**ENTRIES SHOWN:**
• • •
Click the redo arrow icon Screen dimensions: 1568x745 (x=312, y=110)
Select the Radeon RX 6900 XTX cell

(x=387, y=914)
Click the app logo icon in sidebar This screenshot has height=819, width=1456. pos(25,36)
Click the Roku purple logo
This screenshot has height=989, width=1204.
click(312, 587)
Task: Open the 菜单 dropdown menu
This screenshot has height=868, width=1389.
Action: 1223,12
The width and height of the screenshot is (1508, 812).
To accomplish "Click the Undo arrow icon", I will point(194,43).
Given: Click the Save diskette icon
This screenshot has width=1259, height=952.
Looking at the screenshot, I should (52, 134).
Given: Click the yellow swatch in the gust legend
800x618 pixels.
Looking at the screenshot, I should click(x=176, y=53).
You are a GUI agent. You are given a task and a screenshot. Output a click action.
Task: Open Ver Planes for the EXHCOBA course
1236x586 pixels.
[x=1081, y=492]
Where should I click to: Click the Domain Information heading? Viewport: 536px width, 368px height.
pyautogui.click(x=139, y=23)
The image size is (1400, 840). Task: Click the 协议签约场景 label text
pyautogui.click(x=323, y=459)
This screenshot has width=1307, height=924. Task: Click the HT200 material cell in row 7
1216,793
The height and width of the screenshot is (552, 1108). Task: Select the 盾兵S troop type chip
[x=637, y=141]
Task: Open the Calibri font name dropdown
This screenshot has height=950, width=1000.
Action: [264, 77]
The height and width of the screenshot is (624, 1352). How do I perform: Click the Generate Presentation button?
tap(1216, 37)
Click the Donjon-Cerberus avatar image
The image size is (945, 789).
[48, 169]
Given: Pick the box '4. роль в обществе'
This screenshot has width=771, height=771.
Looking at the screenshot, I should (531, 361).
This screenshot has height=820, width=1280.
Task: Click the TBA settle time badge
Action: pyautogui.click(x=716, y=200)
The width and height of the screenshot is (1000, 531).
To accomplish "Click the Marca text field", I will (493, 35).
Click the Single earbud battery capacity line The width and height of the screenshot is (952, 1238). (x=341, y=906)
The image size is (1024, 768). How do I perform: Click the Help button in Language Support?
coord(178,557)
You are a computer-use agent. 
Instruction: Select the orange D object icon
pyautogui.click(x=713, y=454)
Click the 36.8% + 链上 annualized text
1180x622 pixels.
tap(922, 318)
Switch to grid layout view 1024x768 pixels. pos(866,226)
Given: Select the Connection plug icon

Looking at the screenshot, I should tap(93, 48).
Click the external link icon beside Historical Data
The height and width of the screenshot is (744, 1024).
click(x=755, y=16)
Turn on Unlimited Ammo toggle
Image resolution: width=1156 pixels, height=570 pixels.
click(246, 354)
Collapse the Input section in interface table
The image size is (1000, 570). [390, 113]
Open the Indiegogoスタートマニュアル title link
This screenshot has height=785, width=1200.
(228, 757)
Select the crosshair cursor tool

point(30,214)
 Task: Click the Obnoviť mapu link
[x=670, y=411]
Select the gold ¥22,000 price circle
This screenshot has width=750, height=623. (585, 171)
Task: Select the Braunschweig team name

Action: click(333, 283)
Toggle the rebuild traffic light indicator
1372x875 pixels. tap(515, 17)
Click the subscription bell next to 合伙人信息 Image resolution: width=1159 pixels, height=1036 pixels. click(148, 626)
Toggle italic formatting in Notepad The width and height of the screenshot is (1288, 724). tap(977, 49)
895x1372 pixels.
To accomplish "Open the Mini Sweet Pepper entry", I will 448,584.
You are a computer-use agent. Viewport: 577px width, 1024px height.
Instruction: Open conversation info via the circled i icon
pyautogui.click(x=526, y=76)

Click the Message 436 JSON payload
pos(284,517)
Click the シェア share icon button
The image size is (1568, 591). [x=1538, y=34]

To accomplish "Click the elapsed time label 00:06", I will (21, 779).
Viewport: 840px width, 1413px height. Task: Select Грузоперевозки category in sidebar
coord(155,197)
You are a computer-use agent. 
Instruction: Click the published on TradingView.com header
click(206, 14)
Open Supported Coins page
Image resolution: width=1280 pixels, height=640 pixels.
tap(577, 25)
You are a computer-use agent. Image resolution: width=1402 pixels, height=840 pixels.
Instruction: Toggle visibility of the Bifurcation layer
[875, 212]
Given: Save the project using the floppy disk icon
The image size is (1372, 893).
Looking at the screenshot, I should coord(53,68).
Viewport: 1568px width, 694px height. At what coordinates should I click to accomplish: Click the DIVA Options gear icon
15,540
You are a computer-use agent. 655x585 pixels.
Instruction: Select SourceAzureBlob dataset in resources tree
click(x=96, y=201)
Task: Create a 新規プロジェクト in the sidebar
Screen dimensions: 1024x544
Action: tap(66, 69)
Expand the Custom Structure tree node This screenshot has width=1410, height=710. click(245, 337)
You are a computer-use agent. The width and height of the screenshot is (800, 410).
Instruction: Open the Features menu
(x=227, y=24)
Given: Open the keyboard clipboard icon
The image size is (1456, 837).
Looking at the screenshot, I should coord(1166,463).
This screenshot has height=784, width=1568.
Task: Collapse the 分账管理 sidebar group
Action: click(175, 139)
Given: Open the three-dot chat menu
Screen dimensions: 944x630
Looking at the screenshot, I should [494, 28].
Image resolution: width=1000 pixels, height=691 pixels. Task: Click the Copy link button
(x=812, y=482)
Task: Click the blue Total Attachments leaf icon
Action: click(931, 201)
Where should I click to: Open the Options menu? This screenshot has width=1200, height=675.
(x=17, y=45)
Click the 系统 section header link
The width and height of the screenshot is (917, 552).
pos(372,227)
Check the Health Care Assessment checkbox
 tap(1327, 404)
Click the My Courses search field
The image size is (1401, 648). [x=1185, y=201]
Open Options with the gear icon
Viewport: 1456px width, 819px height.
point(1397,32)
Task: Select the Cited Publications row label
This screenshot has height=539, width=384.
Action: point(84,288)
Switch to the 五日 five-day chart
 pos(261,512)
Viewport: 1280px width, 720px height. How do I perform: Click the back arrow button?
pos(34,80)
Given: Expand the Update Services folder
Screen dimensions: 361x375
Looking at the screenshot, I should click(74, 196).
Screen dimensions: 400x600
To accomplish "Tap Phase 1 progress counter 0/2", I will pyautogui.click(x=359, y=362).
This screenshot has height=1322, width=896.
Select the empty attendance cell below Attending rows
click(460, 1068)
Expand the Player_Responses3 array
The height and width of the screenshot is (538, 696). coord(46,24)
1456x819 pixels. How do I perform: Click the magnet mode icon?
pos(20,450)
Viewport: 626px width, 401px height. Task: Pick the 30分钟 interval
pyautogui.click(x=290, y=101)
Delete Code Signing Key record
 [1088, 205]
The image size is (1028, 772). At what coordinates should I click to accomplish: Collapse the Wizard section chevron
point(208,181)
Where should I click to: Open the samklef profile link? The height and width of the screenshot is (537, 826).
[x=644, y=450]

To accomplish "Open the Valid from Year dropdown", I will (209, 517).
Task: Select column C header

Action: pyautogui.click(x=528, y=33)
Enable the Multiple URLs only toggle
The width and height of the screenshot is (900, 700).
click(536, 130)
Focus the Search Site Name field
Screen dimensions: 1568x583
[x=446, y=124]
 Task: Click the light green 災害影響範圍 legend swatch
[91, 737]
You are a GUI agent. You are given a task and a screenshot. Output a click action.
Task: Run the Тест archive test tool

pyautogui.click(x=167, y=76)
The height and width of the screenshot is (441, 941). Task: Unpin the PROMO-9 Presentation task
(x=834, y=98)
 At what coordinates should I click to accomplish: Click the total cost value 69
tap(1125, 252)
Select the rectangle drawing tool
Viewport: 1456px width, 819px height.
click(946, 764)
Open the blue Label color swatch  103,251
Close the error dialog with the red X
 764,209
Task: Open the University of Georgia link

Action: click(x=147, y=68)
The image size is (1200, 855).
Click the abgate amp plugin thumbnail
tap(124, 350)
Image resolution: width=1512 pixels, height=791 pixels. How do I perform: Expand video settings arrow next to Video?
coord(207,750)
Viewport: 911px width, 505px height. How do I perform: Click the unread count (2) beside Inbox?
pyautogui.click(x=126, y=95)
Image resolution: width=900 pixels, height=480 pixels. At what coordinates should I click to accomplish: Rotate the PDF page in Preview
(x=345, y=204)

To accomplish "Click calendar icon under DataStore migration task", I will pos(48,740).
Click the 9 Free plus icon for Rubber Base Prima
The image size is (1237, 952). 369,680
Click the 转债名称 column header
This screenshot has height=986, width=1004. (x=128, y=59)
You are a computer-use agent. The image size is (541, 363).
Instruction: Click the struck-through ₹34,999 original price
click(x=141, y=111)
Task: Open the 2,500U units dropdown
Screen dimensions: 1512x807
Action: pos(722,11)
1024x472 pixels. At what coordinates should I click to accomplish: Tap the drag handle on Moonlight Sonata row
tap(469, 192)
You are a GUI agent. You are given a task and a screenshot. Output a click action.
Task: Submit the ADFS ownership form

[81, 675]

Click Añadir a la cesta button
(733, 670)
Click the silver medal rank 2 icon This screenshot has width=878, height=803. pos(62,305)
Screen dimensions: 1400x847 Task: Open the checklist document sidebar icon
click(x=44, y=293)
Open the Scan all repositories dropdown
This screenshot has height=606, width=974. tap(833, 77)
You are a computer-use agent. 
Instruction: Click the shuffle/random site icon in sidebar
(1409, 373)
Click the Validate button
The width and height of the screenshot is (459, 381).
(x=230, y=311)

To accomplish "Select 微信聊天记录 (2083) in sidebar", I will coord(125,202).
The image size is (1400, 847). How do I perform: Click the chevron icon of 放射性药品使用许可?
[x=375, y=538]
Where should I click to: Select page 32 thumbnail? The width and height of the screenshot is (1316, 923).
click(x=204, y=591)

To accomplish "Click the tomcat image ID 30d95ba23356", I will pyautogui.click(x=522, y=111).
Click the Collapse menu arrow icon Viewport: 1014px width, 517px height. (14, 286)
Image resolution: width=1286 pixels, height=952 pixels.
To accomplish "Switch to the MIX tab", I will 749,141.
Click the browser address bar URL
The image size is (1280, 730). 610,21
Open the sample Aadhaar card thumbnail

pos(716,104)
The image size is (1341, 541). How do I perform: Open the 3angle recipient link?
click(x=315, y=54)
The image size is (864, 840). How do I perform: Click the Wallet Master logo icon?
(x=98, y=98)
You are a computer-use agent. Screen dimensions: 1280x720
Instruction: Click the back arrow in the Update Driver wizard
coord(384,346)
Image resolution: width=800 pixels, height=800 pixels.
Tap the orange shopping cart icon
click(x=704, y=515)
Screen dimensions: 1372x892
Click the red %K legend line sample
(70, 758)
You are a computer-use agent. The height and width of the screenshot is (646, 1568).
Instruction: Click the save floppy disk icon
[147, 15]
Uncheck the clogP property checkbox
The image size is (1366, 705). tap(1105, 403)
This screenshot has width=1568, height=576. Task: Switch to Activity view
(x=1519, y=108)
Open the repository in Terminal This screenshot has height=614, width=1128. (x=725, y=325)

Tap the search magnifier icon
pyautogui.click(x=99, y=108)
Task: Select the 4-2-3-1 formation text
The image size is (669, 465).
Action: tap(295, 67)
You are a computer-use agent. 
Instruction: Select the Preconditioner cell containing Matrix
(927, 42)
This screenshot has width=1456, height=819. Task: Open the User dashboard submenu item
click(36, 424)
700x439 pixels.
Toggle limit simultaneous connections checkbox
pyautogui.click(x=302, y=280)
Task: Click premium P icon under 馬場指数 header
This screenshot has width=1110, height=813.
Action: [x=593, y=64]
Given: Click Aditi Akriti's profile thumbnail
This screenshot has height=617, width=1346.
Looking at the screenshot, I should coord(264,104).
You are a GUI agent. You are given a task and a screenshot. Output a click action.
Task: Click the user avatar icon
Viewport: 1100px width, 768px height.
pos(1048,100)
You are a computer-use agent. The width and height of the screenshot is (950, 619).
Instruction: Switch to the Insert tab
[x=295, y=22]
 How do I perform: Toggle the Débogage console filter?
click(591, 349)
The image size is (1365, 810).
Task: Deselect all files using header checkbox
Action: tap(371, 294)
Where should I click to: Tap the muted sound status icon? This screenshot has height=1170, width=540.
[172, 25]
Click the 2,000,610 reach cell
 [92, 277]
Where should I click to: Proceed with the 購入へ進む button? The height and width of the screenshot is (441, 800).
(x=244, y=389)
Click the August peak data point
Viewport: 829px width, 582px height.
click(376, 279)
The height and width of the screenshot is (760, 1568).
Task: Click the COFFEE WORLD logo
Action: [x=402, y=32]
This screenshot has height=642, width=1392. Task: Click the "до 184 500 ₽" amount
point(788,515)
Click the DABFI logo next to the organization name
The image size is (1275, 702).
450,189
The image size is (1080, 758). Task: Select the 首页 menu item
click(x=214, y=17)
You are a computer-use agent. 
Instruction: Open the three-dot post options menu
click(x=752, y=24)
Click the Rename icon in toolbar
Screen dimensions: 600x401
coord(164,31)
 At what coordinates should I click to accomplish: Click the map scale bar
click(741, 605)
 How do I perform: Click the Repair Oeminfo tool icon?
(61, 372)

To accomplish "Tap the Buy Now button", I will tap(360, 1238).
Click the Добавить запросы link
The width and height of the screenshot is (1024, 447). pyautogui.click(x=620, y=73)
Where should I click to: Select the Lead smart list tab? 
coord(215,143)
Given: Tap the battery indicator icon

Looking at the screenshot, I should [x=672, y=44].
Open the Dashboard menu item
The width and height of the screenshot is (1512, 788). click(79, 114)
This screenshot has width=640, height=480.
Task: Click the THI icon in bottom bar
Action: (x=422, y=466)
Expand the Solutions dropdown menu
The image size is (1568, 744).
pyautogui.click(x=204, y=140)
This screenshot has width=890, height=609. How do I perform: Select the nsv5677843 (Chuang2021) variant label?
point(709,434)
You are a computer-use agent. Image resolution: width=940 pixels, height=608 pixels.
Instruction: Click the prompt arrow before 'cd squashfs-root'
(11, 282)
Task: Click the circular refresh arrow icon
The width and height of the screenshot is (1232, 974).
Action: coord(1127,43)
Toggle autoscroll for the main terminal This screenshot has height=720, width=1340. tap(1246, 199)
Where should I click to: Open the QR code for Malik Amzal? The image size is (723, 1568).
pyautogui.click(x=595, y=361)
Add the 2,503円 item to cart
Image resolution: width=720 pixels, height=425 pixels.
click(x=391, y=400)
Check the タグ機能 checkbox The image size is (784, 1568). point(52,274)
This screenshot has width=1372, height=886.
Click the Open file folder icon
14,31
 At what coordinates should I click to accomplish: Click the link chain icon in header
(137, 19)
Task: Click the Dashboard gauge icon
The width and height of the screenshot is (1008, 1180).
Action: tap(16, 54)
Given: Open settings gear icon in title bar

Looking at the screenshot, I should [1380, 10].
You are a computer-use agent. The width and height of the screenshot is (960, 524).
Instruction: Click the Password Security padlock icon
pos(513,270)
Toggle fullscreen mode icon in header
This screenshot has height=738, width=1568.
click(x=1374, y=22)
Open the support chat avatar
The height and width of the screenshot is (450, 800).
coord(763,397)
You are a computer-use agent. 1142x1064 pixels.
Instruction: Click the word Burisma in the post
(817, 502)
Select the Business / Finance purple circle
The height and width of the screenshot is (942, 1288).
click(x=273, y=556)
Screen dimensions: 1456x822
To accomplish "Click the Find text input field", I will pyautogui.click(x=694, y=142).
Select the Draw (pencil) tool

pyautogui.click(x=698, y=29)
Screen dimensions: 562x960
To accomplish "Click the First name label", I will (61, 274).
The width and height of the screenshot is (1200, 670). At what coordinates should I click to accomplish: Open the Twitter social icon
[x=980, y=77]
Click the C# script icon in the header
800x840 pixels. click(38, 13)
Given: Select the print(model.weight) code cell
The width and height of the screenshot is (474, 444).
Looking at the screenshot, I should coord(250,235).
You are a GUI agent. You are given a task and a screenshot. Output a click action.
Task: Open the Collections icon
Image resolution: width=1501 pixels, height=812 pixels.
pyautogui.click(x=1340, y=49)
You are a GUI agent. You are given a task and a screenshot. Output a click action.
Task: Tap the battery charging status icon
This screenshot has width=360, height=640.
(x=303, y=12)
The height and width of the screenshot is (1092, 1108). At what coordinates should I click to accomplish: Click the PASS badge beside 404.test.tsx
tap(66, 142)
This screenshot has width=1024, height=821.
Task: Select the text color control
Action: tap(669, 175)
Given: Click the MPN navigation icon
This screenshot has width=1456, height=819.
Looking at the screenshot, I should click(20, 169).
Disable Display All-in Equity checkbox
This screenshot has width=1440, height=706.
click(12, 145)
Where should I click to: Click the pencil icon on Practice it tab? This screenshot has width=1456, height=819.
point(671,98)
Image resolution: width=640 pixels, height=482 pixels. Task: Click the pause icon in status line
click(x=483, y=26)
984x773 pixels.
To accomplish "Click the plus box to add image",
• • •
**EXERCISE OBJECTIVE:** Convert the records from the line with "Image resolution: width=1512" up to and including the line with "This screenshot has height=986, width=1004." into a JSON list of strings, one string per line, leaving out blank lines.

**TASK ANSWER:**
[
  "Image resolution: width=1512 pixels, height=791 pixels. How do I perform: Expand video settings arrow next to Video?",
  "coord(207,750)",
  "Viewport: 911px width, 505px height. How do I perform: Click the unread count (2) beside Inbox?",
  "pyautogui.click(x=126, y=95)",
  "Image resolution: width=900 pixels, height=480 pixels. At what coordinates should I click to accomplish: Rotate the PDF page in Preview",
  "(x=345, y=204)",
  "To accomplish \"Click calendar icon under DataStore migration task\", I will pos(48,740).",
  "Click the 9 Free plus icon for Rubber Base Prima",
  "The image size is (1237, 952). 369,680",
  "Click the 转债名称 column header",
  "This screenshot has height=986, width=1004. (x=128, y=59)"
]